Were you at the cinema last night? What film did you see? Did it address any of the major issues of the day?
If you had gone to the Palace Cinema Sligo 90 years ago on 16 February 1919, a Sunday night, you would have seen The Labour Leader. This 1917 silent British drama features a Socialist labour activist John Webster whose consciousness is aroused when he meets an unmarried, pregnant laundress Nell Slade. Webster leaves his society sweetheart and becomes a political activist. He becomes the first-ever Labour Party member elected to Parliament. By his side at this triumph is Nell Slade, who has long since become his bride.
Picture: Keir Hardie one of two Labour candidates elected in the October 1900 General Election. More history here.
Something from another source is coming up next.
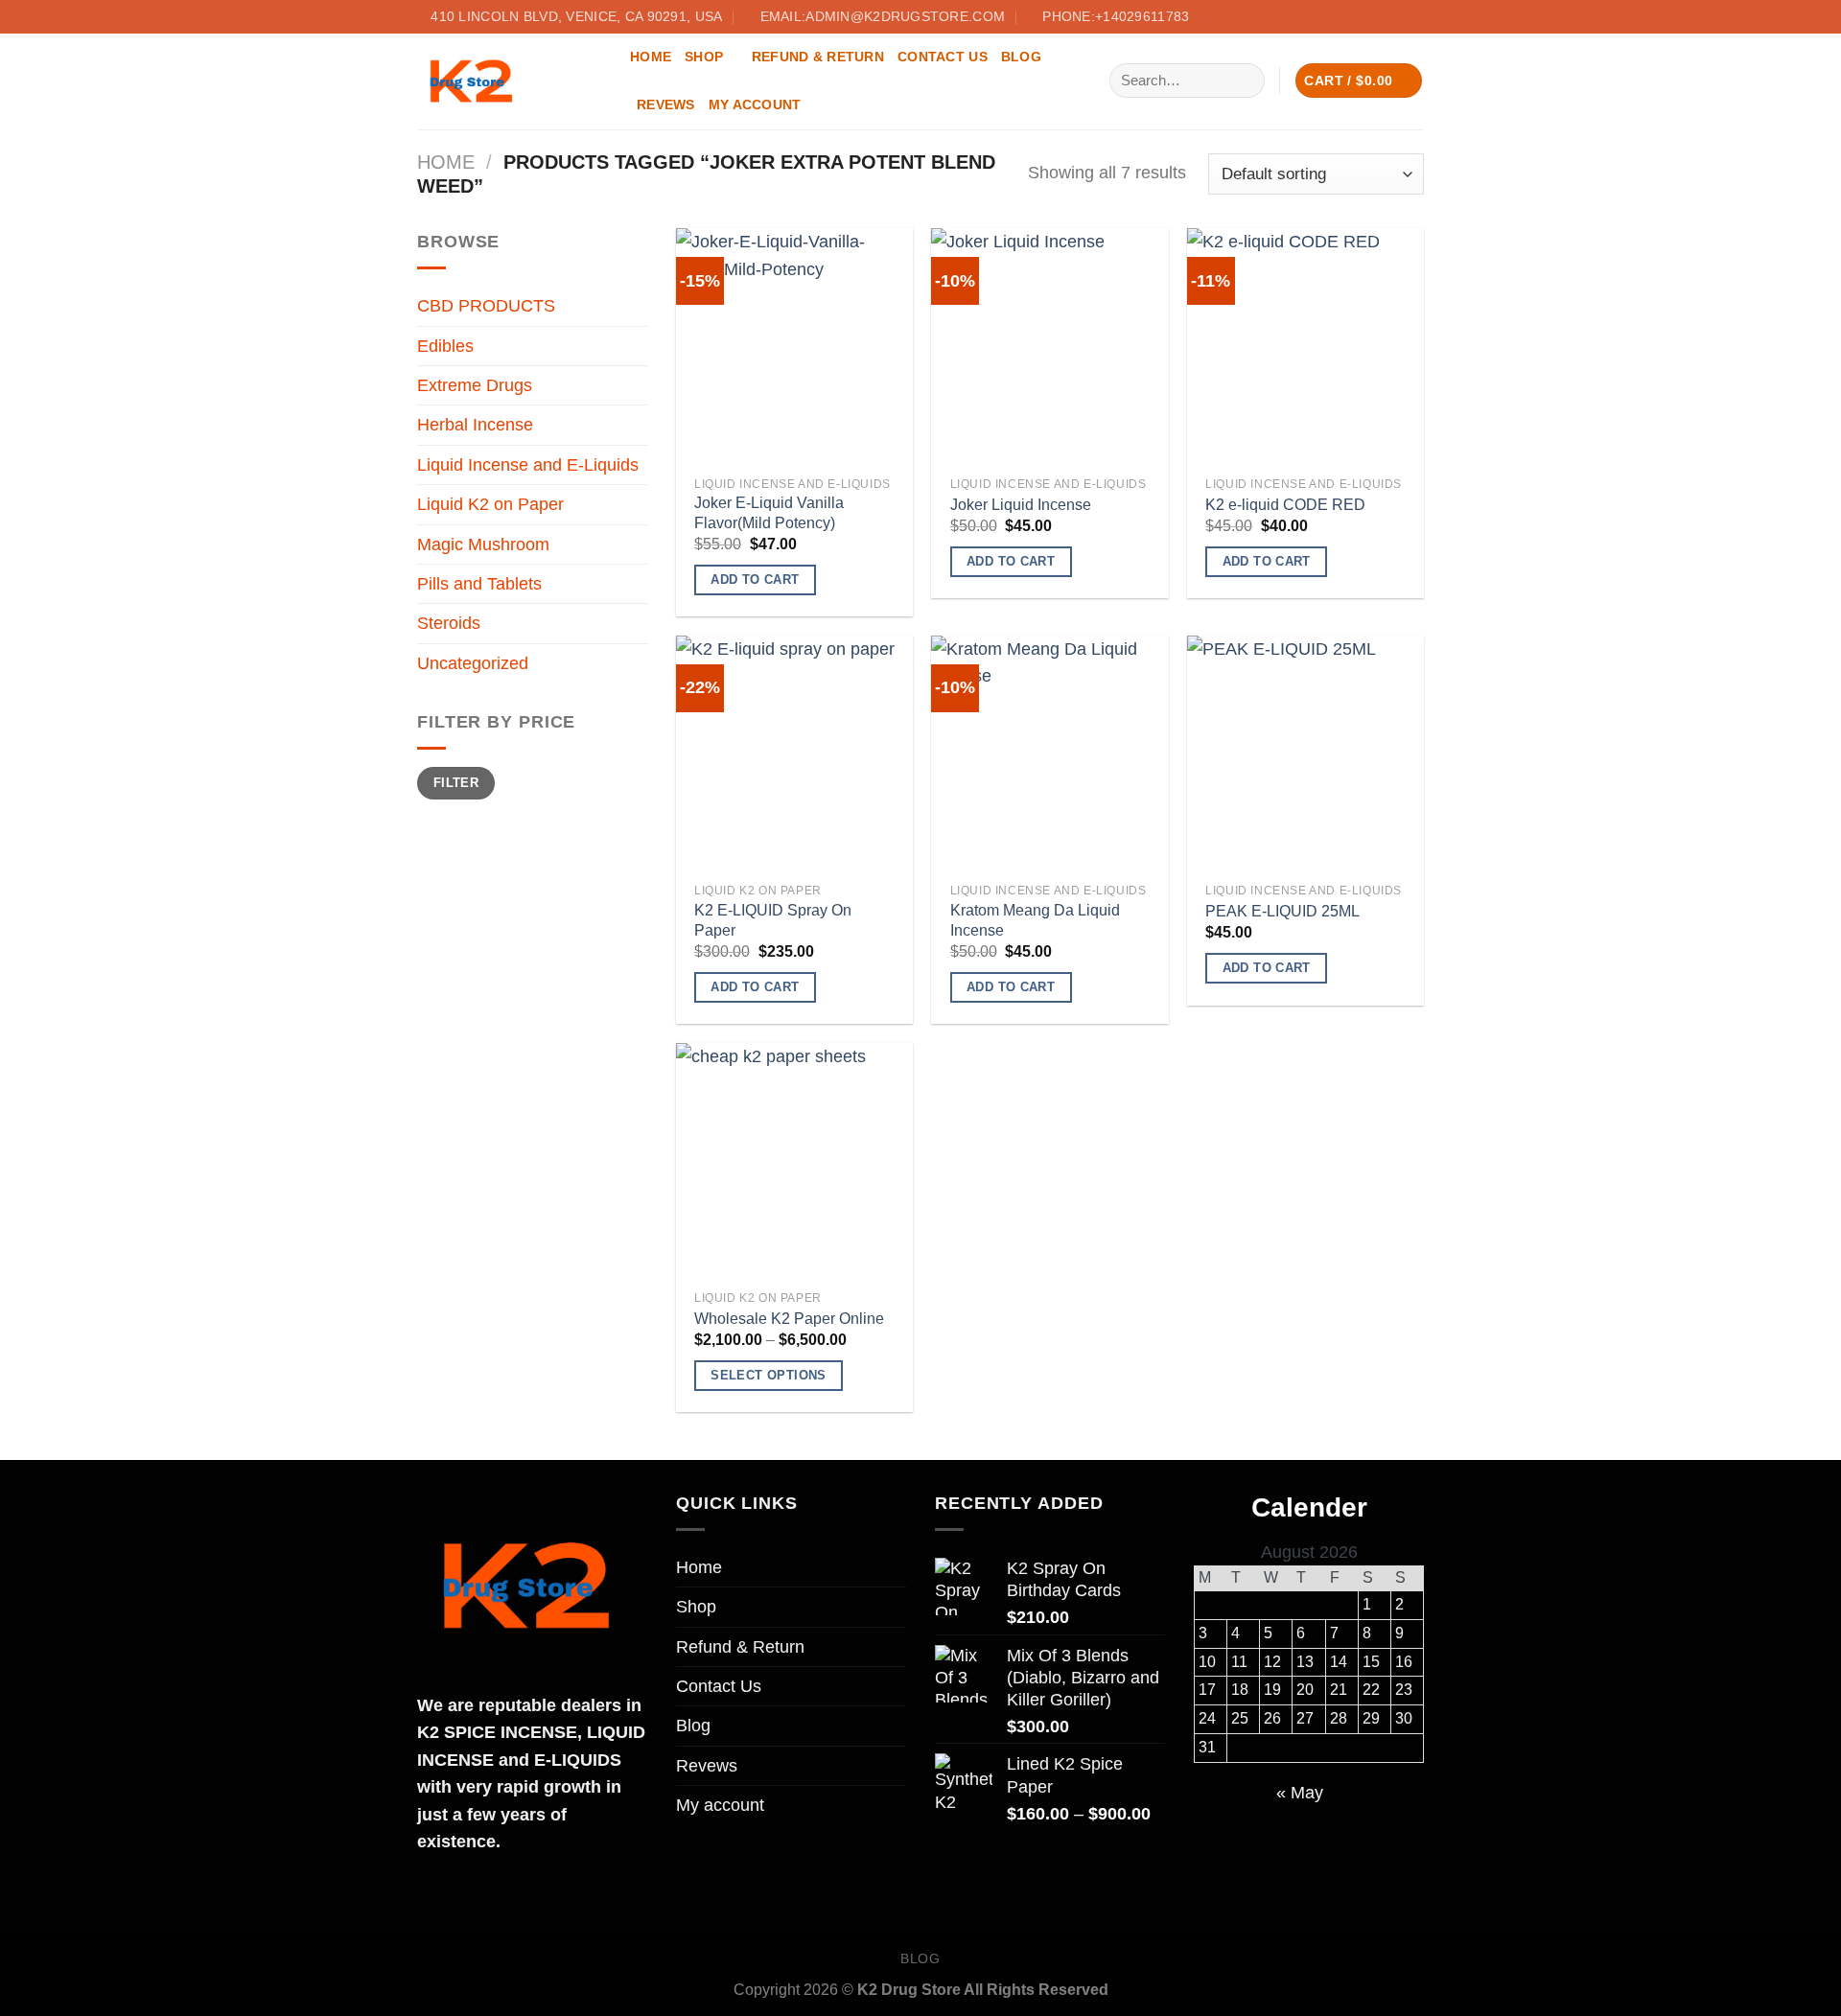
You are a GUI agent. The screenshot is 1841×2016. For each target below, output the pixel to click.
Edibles (445, 346)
The film is described as entertaining enough to please even those filmgoers who didn't agree with its political views. Fred Groves played the male lead and Fay Compton was also among the cast. She was to have a long acting career, one of her last major roles was as Aunt Ann in the BBC's 1967 television adaptation of The Forsyte Saga.
As well as the feature you would have also seen episode one of a new eighteen part serial called The Mystery Ship. Each episode lasted twenty minutes. There was also a newsreel called Irish Events which was filmed and distributed by The General Film Company of Ireland headed by Norman Whitten.
And you thought silent films were all slapstick and comedy!